• [Exercise]:
Give back every record below precisely as written.
***
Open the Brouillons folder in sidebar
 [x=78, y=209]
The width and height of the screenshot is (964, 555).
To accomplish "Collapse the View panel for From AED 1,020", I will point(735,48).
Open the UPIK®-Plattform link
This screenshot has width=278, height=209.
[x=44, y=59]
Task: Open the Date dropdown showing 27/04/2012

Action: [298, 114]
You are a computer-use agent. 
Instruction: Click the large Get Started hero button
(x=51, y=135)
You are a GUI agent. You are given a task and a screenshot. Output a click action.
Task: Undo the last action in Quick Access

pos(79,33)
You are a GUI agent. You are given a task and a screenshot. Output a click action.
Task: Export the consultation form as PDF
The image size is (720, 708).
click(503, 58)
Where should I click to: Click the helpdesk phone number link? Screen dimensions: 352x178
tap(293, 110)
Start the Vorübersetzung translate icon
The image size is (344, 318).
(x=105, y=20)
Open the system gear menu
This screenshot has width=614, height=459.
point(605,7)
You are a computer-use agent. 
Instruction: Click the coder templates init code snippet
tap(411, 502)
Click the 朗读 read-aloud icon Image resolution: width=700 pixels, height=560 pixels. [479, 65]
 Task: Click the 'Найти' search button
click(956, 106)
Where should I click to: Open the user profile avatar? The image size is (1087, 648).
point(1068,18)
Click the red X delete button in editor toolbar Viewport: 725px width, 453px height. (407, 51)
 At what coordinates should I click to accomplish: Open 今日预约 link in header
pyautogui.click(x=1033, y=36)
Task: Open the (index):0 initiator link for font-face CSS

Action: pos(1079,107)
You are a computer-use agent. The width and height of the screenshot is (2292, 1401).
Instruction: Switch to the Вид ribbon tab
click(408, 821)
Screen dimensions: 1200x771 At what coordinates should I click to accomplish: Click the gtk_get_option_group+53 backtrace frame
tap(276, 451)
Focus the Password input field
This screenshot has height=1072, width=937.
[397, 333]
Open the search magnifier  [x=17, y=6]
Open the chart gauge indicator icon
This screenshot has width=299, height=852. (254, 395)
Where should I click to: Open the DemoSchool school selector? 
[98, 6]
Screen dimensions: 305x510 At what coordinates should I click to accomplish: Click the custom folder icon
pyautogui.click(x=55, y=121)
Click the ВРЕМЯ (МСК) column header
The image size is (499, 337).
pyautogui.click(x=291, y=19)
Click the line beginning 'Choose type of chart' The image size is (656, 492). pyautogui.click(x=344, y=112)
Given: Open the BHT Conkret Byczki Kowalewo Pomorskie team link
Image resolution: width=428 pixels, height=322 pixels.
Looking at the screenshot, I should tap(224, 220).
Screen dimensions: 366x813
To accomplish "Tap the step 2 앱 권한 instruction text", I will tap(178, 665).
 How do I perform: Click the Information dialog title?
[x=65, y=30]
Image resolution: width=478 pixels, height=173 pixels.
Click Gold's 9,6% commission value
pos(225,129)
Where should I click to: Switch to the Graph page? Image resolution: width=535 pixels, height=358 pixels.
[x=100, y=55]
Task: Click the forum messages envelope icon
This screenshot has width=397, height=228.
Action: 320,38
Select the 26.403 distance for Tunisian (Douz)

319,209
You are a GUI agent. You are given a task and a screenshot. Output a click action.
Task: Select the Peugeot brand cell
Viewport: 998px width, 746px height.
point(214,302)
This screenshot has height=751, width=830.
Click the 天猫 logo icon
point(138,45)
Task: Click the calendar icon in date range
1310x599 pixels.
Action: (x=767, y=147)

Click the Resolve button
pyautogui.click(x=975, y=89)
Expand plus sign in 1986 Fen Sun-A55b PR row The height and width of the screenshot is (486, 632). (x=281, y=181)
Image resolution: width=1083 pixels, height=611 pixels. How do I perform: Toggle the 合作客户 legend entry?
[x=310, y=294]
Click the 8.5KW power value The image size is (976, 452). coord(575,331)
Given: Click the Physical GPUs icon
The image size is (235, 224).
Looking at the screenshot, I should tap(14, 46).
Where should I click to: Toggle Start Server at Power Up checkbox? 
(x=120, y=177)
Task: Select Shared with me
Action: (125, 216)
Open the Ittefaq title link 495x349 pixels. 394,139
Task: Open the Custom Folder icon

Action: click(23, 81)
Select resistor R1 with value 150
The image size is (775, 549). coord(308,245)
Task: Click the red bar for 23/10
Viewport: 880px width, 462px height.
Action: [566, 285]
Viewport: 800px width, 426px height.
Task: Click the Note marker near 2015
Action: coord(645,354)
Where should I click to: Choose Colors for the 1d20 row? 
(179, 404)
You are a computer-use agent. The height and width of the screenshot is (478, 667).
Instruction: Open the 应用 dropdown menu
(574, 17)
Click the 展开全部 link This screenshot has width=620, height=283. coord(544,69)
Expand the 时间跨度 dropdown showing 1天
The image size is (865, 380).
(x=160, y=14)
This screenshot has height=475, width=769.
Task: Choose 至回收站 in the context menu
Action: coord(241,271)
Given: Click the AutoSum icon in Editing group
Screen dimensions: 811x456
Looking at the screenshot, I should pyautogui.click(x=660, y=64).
***
• [Answer to the problem]:
Open the Brouillons folder in sidebar
 [x=78, y=209]
The width and height of the screenshot is (964, 555).
To accomplish "Collapse the View panel for From AED 1,020", I will point(735,48).
Open the UPIK®-Plattform link
This screenshot has width=278, height=209.
[x=44, y=59]
Task: Open the Date dropdown showing 27/04/2012

Action: [298, 114]
You are a computer-use agent. 
Instruction: Click the large Get Started hero button
(x=51, y=135)
You are a GUI agent. You are given a task and a screenshot. Output a click action.
Task: Undo the last action in Quick Access

pos(79,33)
You are a GUI agent. You are given a task and a screenshot. Output a click action.
Task: Export the consultation form as PDF
The image size is (720, 708).
click(503, 58)
Where should I click to: Click the helpdesk phone number link? Screen dimensions: 352x178
tap(293, 110)
Start the Vorübersetzung translate icon
The image size is (344, 318).
(x=105, y=20)
Open the system gear menu
This screenshot has width=614, height=459.
point(605,7)
You are a computer-use agent. 
Instruction: Click the coder templates init code snippet
tap(411, 502)
Click the 朗读 read-aloud icon Image resolution: width=700 pixels, height=560 pixels. [479, 65]
 Task: Click the 'Найти' search button
click(956, 106)
Where should I click to: Open the user profile avatar? The image size is (1087, 648).
point(1068,18)
Click the red X delete button in editor toolbar Viewport: 725px width, 453px height. (407, 51)
 At what coordinates should I click to accomplish: Open 今日预约 link in header
pyautogui.click(x=1033, y=36)
Task: Open the (index):0 initiator link for font-face CSS

Action: pos(1079,107)
You are a computer-use agent. The width and height of the screenshot is (2292, 1401).
Instruction: Switch to the Вид ribbon tab
click(408, 821)
Screen dimensions: 1200x771 At what coordinates should I click to accomplish: Click the gtk_get_option_group+53 backtrace frame
tap(276, 451)
Focus the Password input field
This screenshot has height=1072, width=937.
[397, 333]
Open the search magnifier  [x=17, y=6]
Open the chart gauge indicator icon
This screenshot has width=299, height=852. (254, 395)
Where should I click to: Open the DemoSchool school selector? 
[98, 6]
Screen dimensions: 305x510 At what coordinates should I click to accomplish: Click the custom folder icon
pyautogui.click(x=55, y=121)
Click the ВРЕМЯ (МСК) column header
The image size is (499, 337).
pyautogui.click(x=291, y=19)
Click the line beginning 'Choose type of chart' The image size is (656, 492). pyautogui.click(x=344, y=112)
Given: Open the BHT Conkret Byczki Kowalewo Pomorskie team link
Image resolution: width=428 pixels, height=322 pixels.
Looking at the screenshot, I should tap(224, 220).
Screen dimensions: 366x813
To accomplish "Tap the step 2 앱 권한 instruction text", I will tap(178, 665).
 How do I perform: Click the Information dialog title?
[x=65, y=30]
Image resolution: width=478 pixels, height=173 pixels.
Click Gold's 9,6% commission value
pos(225,129)
Where should I click to: Switch to the Graph page? Image resolution: width=535 pixels, height=358 pixels.
[x=100, y=55]
Task: Click the forum messages envelope icon
This screenshot has width=397, height=228.
Action: 320,38
Select the 26.403 distance for Tunisian (Douz)

319,209
You are a GUI agent. You are given a task and a screenshot. Output a click action.
Task: Select the Peugeot brand cell
Viewport: 998px width, 746px height.
point(214,302)
This screenshot has height=751, width=830.
Click the 天猫 logo icon
point(138,45)
Task: Click the calendar icon in date range
1310x599 pixels.
Action: (x=767, y=147)

Click the Resolve button
pyautogui.click(x=975, y=89)
Expand plus sign in 1986 Fen Sun-A55b PR row The height and width of the screenshot is (486, 632). (x=281, y=181)
Image resolution: width=1083 pixels, height=611 pixels. How do I perform: Toggle the 合作客户 legend entry?
[x=310, y=294]
Click the 8.5KW power value The image size is (976, 452). coord(575,331)
Given: Click the Physical GPUs icon
The image size is (235, 224).
Looking at the screenshot, I should tap(14, 46).
Where should I click to: Toggle Start Server at Power Up checkbox? 
(x=120, y=177)
Task: Select Shared with me
Action: (125, 216)
Open the Ittefaq title link 495x349 pixels. 394,139
Task: Open the Custom Folder icon

Action: click(23, 81)
Select resistor R1 with value 150
The image size is (775, 549). coord(308,245)
Task: Click the red bar for 23/10
Viewport: 880px width, 462px height.
Action: [566, 285]
Viewport: 800px width, 426px height.
Task: Click the Note marker near 2015
Action: coord(645,354)
Where should I click to: Choose Colors for the 1d20 row? 
(179, 404)
You are a computer-use agent. The height and width of the screenshot is (478, 667).
Instruction: Open the 应用 dropdown menu
(574, 17)
Click the 展开全部 link This screenshot has width=620, height=283. coord(544,69)
Expand the 时间跨度 dropdown showing 1天
The image size is (865, 380).
(x=160, y=14)
This screenshot has height=475, width=769.
Task: Choose 至回收站 in the context menu
Action: coord(241,271)
Given: Click the AutoSum icon in Editing group
Screen dimensions: 811x456
Looking at the screenshot, I should pyautogui.click(x=660, y=64).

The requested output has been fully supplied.